The sun will come up tomorrow, and it will be brighter.
That has been the consistent message of the Malloy administration, starting at least as far back as February. Some spin doctor told Malloy and his troops: keep saying the “brighter” thing.
At times, it has caused public officials to sound like they were doing a treacly light bulb commercial instead of the people’s business. Here is Malloy spokesman Devon Puglia explaning to WNPR (thanks, Diane) why it’s a good thing to gut the library budget. Because brighter!
And in describing the weekend budget deal, Malloy decided to bring on da poetry. You know, some fresh new imagery!
Another thing we can always do on The Nose is talk about very, very shallow topics. Because, as Einstein said, “Sometimes you get so shallow, it starts to get deep.” Einstein was totally baked when he said this.
But yes! If you told me that Kim Kardashian’s book of her life told in selfies was lying there under the porte cochere, I would run out and get it and look at it even though my grasp of who she is is so vague as to be almost unpatriotic. Still a narcissistic machine understanding its own narcissism. The Singularity!
We can move on now, although it has to be said that if there’s an award for 2015 Hamburglar journalism, the field will be as thick as special sauce.
What if we don’t want to eat Mickey D’s? What if we want Whole Foods but we are still pretending to be poor with our friend Gwyneth?
This!!!! WF CEO John Mackey interviewed via Skype from his sex-cabana on Mars: “You have to evolve with the marketplace. We may have hit some limit of how much crazy money you can take away from stupid rich people.”* (*Made-up quote.) The Nose may discuss the name of this excellent new place, although panelist Taneisha Duggan sprinted ahead of us with SNAPeas.
Joan Rivers said: “Why cook? So your husband can tell some hooker ‘My wife makes great bread?’ ”
Why cook when there is a “Keurig for food?” Which is like “an electric chair for waffles.”
We know! We know! Over here at the New York Liberty, a WNBA basketball team, we were putting the finishing touches on our deal to have Isaiah Thomas take over as president, and a guy from the cleaning crew was passing through emptying wastebaskets and he said, “None of my business, but you might have some problems with your women’s fans because of his whole sexual harassment case.” And we said: What? Is some janitor telling us that Isaiah is not a huge win all around? What? Maybe in Peru where he comes from this is a bigger deal. But we thanked him. And then guess what: it almost seems like he was right!
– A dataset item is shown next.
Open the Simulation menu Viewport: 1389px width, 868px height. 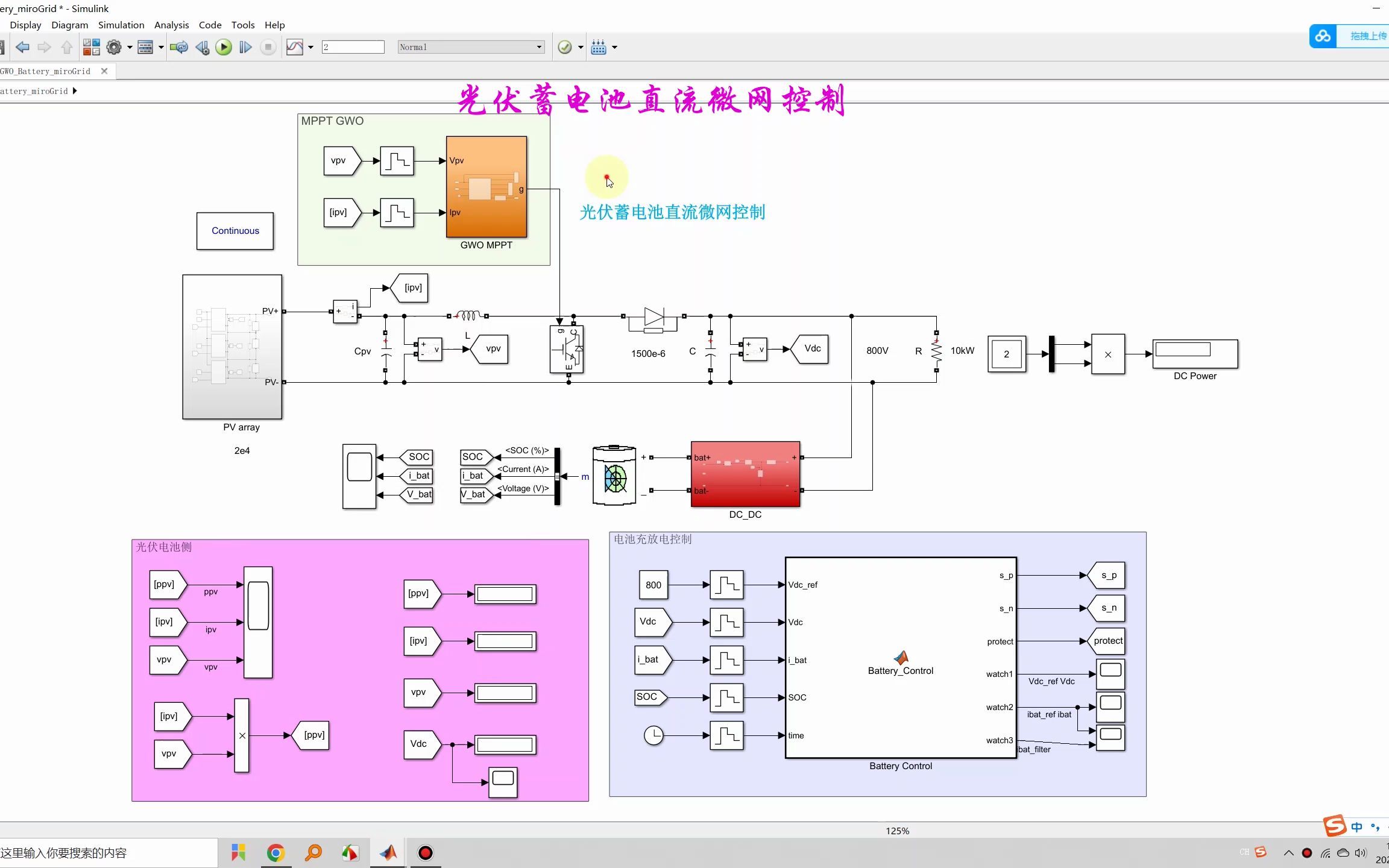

Sports sports sports! My favorite NFL tradition is when the ref comes in right before the game and measures your balls. Or is that “Dancing With the Stars?” We’re not sure whether, on the Nose, we have anything new, anything meta, anything media-studies-y to say about Deflate-gate. But it’s more probable than not that we do! If nothing else, it should be the catch phrase of this weekend. But even if your spouse screams, “It’s more probable than not that you promised to take me to Chili’s, you @&%$!,” it is still not OK to pick her up and throw her. OK?
Unless you are Floyd Mayweather. It’s kind of amazing that, at the end of the Greatest Fight of the Century If It Had Been Held Five Years Earlier, there is a huge stinking scandal that does not involve Floyd. Instead, it involves Pacman, who decided he could beat Mayweather with one hand tied behind his back but did not tell anybody about this plan except possibly God. And now, he faces lawsuits from decent people who paid good money to see men hit each other much harder in the face.
Enjoy this post while I make a list of our non-sports possible topics.